Soffia un vento nuovo, tra i sostenitori della Liga veneta.

Abbandonato l’orgoglio corporativistico di partito, iniziano a parlare, iniziano a mugugnare. I panni sporchi cominciano a mostrarli anche fuori casa propria. Mostrano i primi cenni di stizza per il progetto che resta bandiera della Lega, ma che fatica a decollare: l’autonomia. Che rimane lì: una bandiera, appunto, un simbolo.

Dal Veneto, ieri, sono arrivati in 6 mila. Pontida non è il prato della rivolta, delle contestazioni. È il prato dell’“orgoglio leghista”, ora annacquato, sotto i colpi di guerre di potere che poco hanno a che fare con le rivendicazioni e le esigenze dei territori.

Zaia a Pontida: "Autonomia del Veneto, il leone è sempre più incazzato"

«E invece la Lega dovrebbe essere questo: ascoltare la gente, risolvere i problemi». Anche Antonio Lanaro stringe tra le mani un cartello che ricorda la promessa sancita con i veneti. «Autonomia subito». E poi una data: 22 ottobre 2017, il giorno del referendum sull’autonomia. «La preoccupazione è legittima. Siamo stati in un milione e mezzo a votare al referendum. Ci crediamo, ma non so per quanto tempo ancora...» dice. «Io sono fiducioso, ma la fiducia va ripagata.

L’autonomia deve essere una priorità per chi governa, e invece sono trascorsi cinque anni e ancora non ce n’è ombra. Non sono contento di essere al governo con Fratelli d’Italia, sarei contento dei risultati: ma questi devono ancora arrivare. E l’autonomia è nel patto di governo».

L’autonomia. Così presente nelle parole di Luca Zaia, dal palco. Così assente da quelle del presidente del Friuli-Venezia Giulia Massimiliano Fedriga: nel suo discorso, non la nomina mai. E anche questa è una notizia. Eppure, i veneti, i lombardi sono a Pontida per questo. Quando parla di Bossi, a Carla Crippa, da Vicenza, brillano ancora gli occhi.

«Certo che ho nostalgia della Lega Nord.

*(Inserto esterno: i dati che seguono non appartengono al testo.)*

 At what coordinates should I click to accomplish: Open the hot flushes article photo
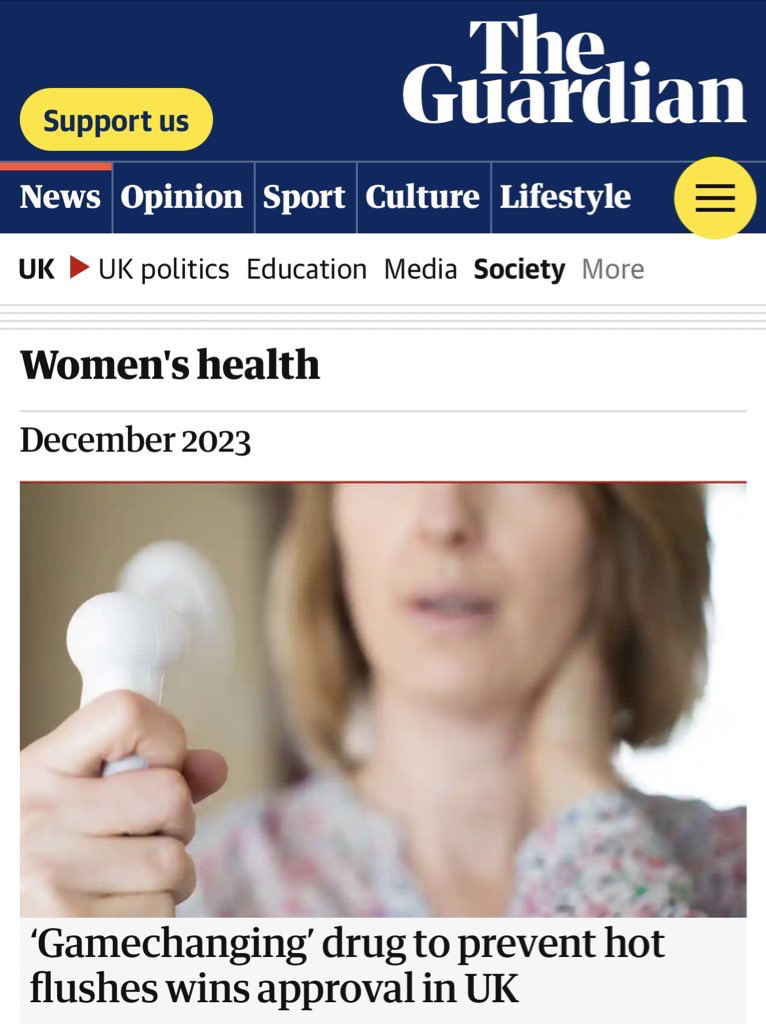point(383,700)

Se non ci fosse stato Bossi, adesso non saremmo qui» diceva ieri, festeggiando il suo raduno numero 32. Anche lei, insieme a un’amica, Katia Nardi, stringe tra le mani un cartello che ricorda il patto sancito con i veneti, il giorno del referendum.

«Ma noi ci fidiamo di Luca Zaia, il presidente numero uno d’Italia. Siamo sicure che manterrà la sua promessa». E comunque, tanto per ricordargliela, alzano il cartello al cielo proprio durante il discorso del presidente veneto. E non sono le sole, nella fu marea verde (ora, “blu Salvini”) di Pontida, punteggiata dagli striscioni-nodo al fazzoletto: l’appuntamento con l’autonomia.

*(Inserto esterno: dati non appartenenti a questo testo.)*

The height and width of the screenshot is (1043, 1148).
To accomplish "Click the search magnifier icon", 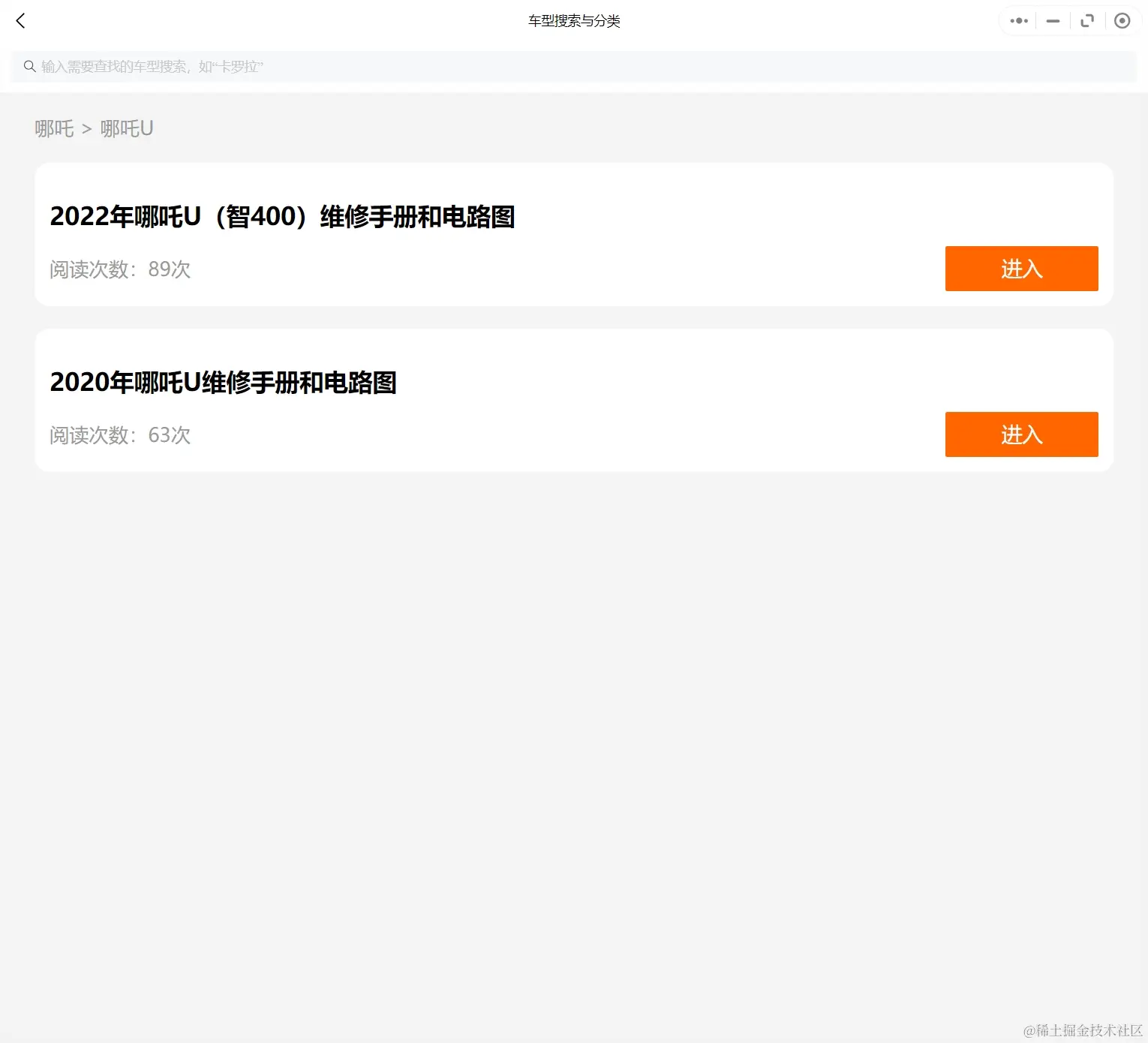I will 29,66.
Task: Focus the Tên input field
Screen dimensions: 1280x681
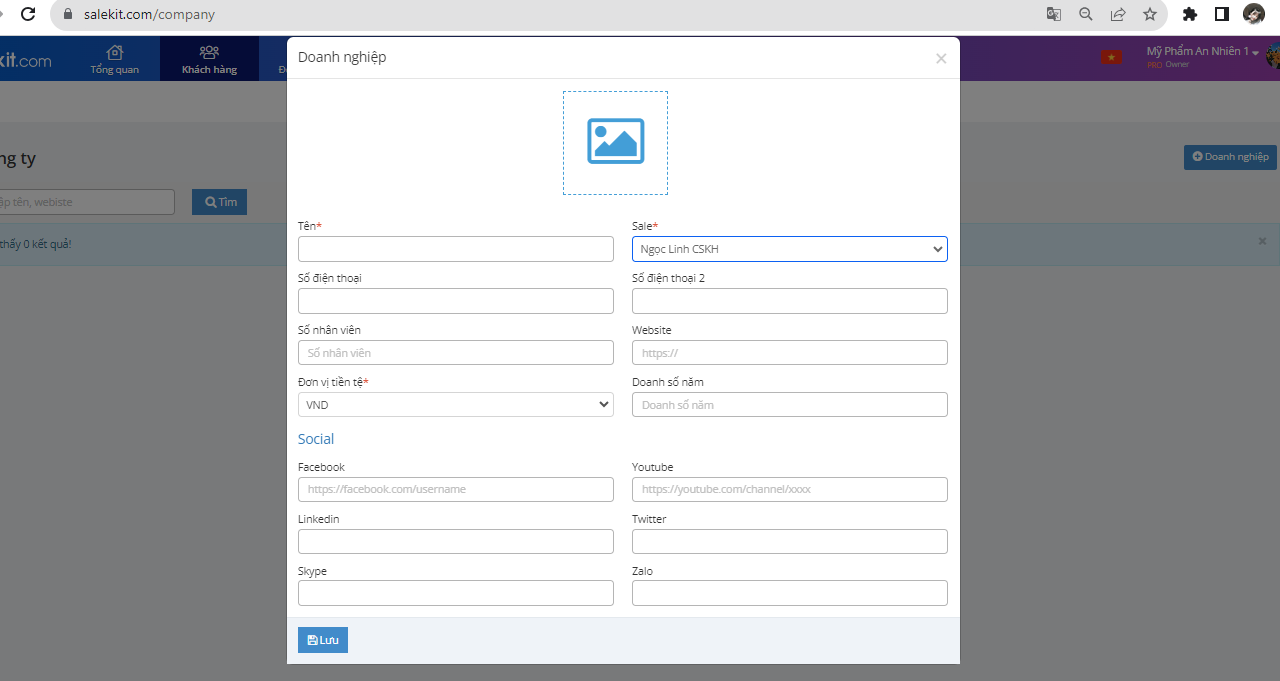Action: coord(455,249)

E i veleni corrono sul “pratone” di Pontida. «Vedi, queste sono le due foto a confronto: prima del Covid e quest’anno» dice uno storico militante lighista. Era il 2019: il prato interamente ricoperto dall’“orgoglio” leghista. Un orgoglio che ieri si è fatto più rarefatto, lasciando grandi spazi vuoti sul “pratone”.

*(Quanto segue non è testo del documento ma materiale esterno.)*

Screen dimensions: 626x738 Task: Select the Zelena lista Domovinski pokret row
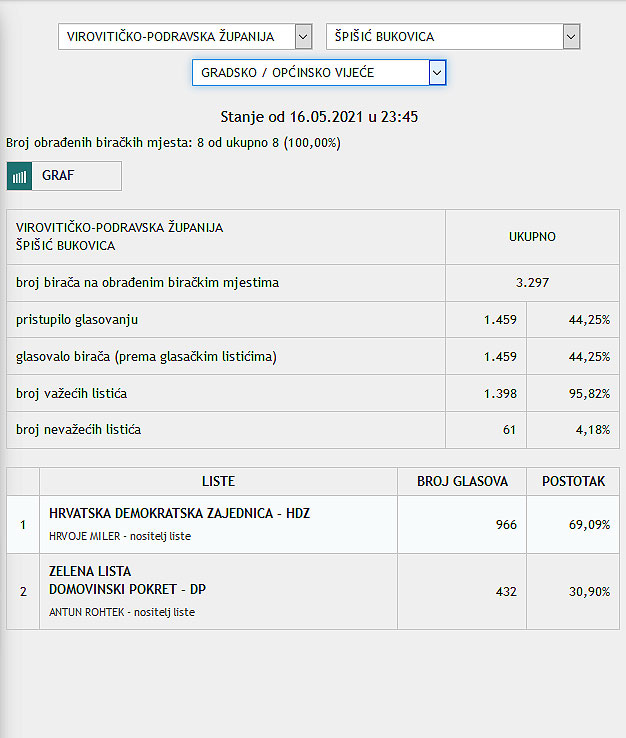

La scritta “Padroni a casa nostra” campeggia sul muretto alla destra del palco. Davanti, una trentina di persone, e poi un enorme vuoto. C’è ancora chi ci crede, nella Liga veneta. Ma il conto alla rovescia è scattato ieri. Il tempo delle promesse è esaurito, per i fedeli della Lega. Ora decidono loro: ora scatta l’ultimatum.